Incidence and risk factors for neonatal hypoglycemia among neonates admitted to the Neonatal Intensive Care Unit at Banadir Hospital, Mogadishu, Somalia: a prospective cohort.
Abstract
Background: Hypoglycemia is a common metabolic abnormality in neonates that can cause preventable death. The neonatal hypoglycemia incidence has been estimated at 1 to 5 per 1,000 live births. A lack of understanding regarding the incidence and risk factors for Hypoglycemia in Somali neonates is an important issue that needs attention. The risk of neonatal Hypoglycemia is exceptionally high in preterm, low-birth-weight neonates and neonates born to diabetic mothers. Newborns frequently experience a brief period of low blood sugar in the initial hours of life as a regular part of their physiological development. This study aimed to evaluate the incidence and factors associated with hypoglycemia in neonates in the neonatal intensive care unit at Banadir Hospital in Mogadishu, Somalia. Methodology: This was a prospective cohort study in neonates aged 0-7 days admitted to the neonatal intensive care unit of Banadir Hospital. Using a glucometer, the neonates had random blood sugar levels taken at recruitment and then every 3 hours thereafter up to 12 hours. The temperature of the neonate was recorded with each blood glucose determination. A random blood glucose level of less than 47 mg/dl was used as a cut-off point to define hypoglycemia. A structured questionnaire was also used to collect socio-demographic, maternal, and neonatal factors from the caretakers/mothers of the neonates. The data was entered and analyzed using SPSS version 20. Results: Out of 316 neonates included in the study, 27(8.5%) had hypoglycemia at a 95% CI of (5.9-12.2 %). Early breastfeeding within the first hour of life significantly reduced the odds of hypoglycemia (AOR=0.58, p=0.039), highlighting its role as a modifiable protective factor. Conversely, oligohydramnios was associated with a 31% higher likelihood of hypoglycemia (AOR=1.31, p=0.023), suggesting its utility as a clinical risk marker. Although not statistically significant, normal vaginal delivery was associated with a greater likelihood of neonatal hypoglycemia (AOR = 2.51, p = 0.099) compared to cesarean section. Conclusions: The incidence of neonatal hypoglycemia at Banadir Hospital NICU was 8.5%, which is within the global reported average for at-risk neonates. Early initiation of breastfeeding was a significantly associated protective factor, and oligohydramnios was a significant risk factor for neonatal hypoglycemia.

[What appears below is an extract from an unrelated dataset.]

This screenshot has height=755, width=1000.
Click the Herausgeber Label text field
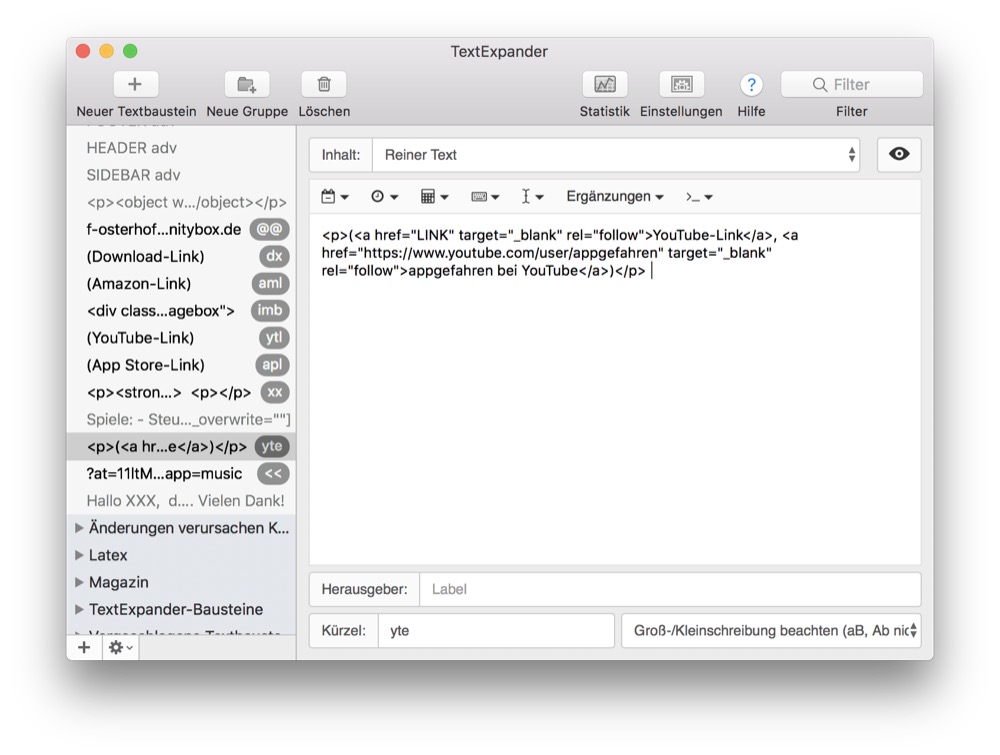tap(669, 590)
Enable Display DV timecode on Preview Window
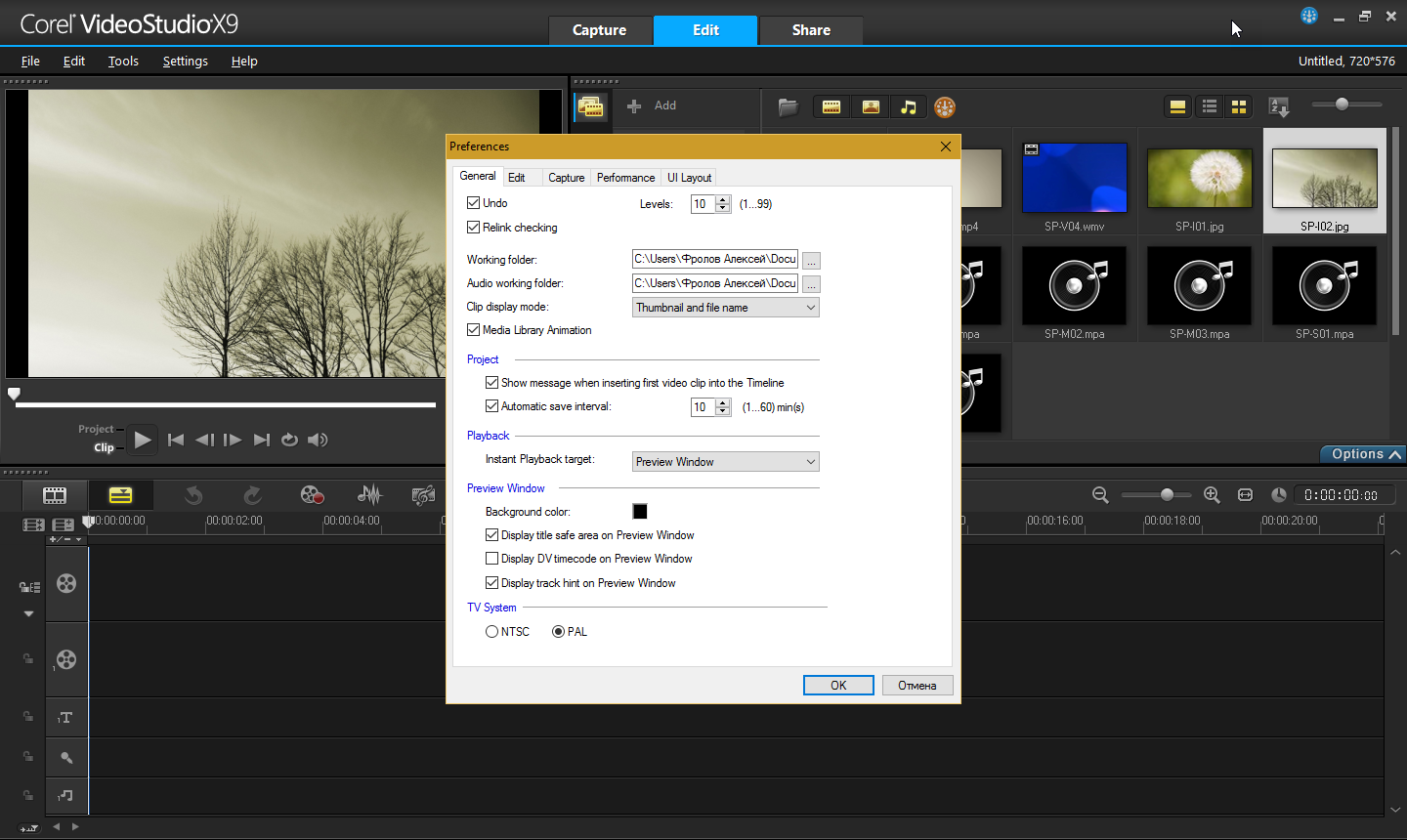 492,559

Recommendations: Strengthen Glucose Monitoring: Neonatal units should ensure routine blood glucose monitoring, especially within the first 12 hours of admission for at-risk neonates. Early Breastfeeding Promotion: Given its protective effect, early initiation of breastfeeding (within the first hour of life) should be actively promoted and supported by healthcare providers. Institutional protocols should align with WHO's Baby-Friendly Hospital Initiative (BFHI). Antenatal Identification and Monitoring of High-Risk Pregnancies: Pregnancies complicated by oligohydramnios should prompt anticipatory planning, including enhanced glucose monitoring and nutritional support postnatally.